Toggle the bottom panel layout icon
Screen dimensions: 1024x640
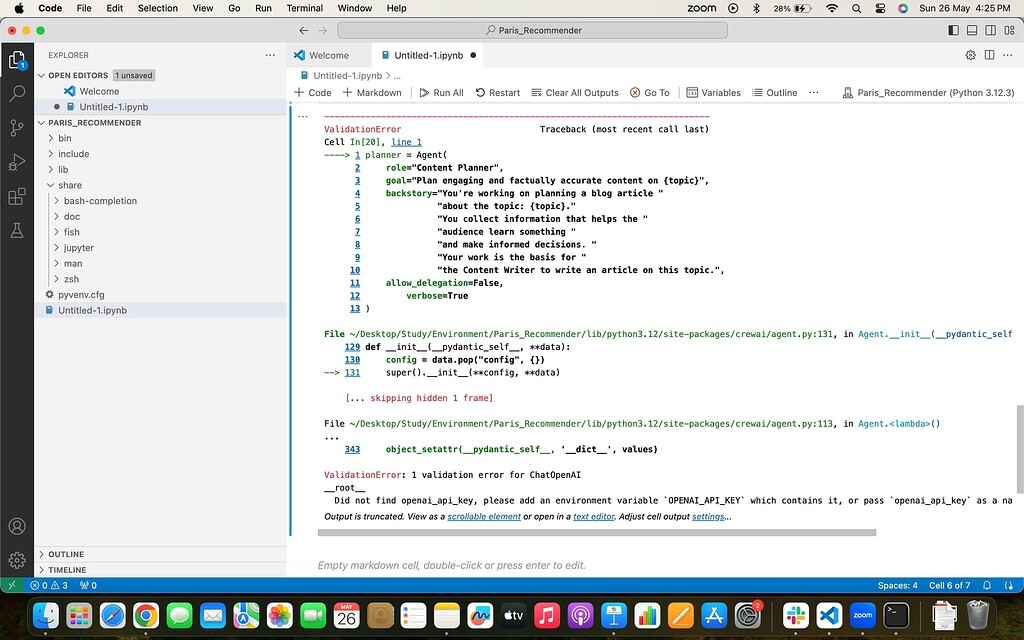tap(970, 31)
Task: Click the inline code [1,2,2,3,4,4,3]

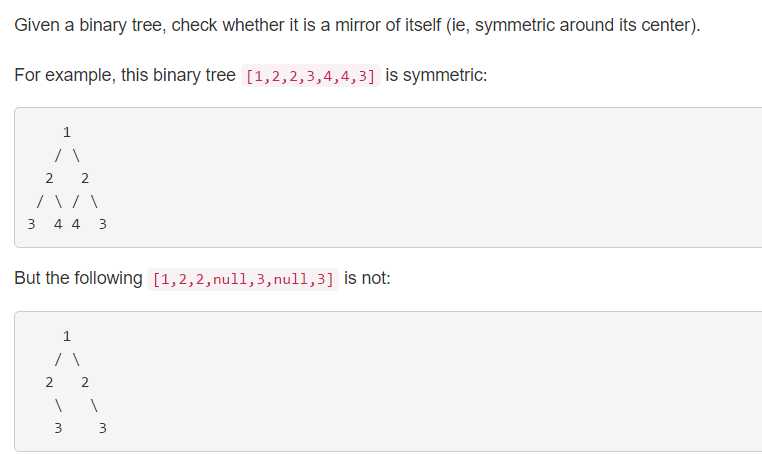Action: [x=310, y=76]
+ + + + + + +
**WHAT YOU HAVE TO DO**
Transcribe all the data word for word; the images stay out.

**THE COMPLETED TASK**
Toggle the bottom panel layout icon
Screen dimensions: 1024x640
tap(970, 31)
Task: Click the inline code [1,2,2,3,4,4,3]

Action: [x=310, y=76]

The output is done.